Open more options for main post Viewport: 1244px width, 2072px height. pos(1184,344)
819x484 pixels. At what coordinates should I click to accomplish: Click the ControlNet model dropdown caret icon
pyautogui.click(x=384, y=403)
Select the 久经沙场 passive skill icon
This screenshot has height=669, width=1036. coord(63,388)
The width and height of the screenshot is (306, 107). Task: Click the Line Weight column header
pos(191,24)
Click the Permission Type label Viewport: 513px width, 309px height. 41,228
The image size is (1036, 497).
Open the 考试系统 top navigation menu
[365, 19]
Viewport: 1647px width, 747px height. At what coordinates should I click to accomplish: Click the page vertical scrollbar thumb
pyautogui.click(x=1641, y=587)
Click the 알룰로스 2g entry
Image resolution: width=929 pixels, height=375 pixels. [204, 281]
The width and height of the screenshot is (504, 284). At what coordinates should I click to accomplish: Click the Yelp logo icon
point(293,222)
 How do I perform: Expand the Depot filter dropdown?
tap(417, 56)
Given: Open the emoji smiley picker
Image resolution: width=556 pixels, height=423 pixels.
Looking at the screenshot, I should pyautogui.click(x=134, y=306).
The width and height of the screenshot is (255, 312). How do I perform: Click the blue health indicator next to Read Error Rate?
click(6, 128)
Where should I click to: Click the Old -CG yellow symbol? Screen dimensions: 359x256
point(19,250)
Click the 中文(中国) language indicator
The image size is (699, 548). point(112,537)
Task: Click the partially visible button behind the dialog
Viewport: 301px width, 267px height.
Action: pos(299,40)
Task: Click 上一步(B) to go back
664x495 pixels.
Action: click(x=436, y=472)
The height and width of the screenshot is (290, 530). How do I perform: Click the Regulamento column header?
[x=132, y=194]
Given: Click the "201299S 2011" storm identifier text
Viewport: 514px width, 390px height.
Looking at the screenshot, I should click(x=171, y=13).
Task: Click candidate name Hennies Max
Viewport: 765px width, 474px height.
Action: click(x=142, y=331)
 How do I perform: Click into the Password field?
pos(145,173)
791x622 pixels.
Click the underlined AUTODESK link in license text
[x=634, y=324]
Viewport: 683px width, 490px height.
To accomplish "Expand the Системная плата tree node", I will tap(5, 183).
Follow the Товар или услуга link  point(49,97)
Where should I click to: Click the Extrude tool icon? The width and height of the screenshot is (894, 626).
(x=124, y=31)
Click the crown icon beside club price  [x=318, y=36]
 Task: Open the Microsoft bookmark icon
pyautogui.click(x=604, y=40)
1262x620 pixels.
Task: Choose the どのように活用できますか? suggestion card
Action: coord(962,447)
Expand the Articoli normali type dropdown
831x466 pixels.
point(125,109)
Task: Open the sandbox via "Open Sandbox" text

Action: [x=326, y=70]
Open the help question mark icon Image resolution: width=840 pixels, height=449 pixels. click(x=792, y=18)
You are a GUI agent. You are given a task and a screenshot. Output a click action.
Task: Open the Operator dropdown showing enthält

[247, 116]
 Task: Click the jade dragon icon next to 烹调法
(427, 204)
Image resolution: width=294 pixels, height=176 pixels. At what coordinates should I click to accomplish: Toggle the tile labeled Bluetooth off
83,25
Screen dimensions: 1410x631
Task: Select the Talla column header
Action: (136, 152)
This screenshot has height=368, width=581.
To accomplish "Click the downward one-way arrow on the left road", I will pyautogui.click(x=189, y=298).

┄┄┄┄┄┄┄┄┄┄

Your answer should consist of all lines above that include the string "will".

To accomplish "Expand the Системная плата tree node", I will tap(5, 183).
To accomplish "Click the downward one-way arrow on the left road", I will pyautogui.click(x=189, y=298).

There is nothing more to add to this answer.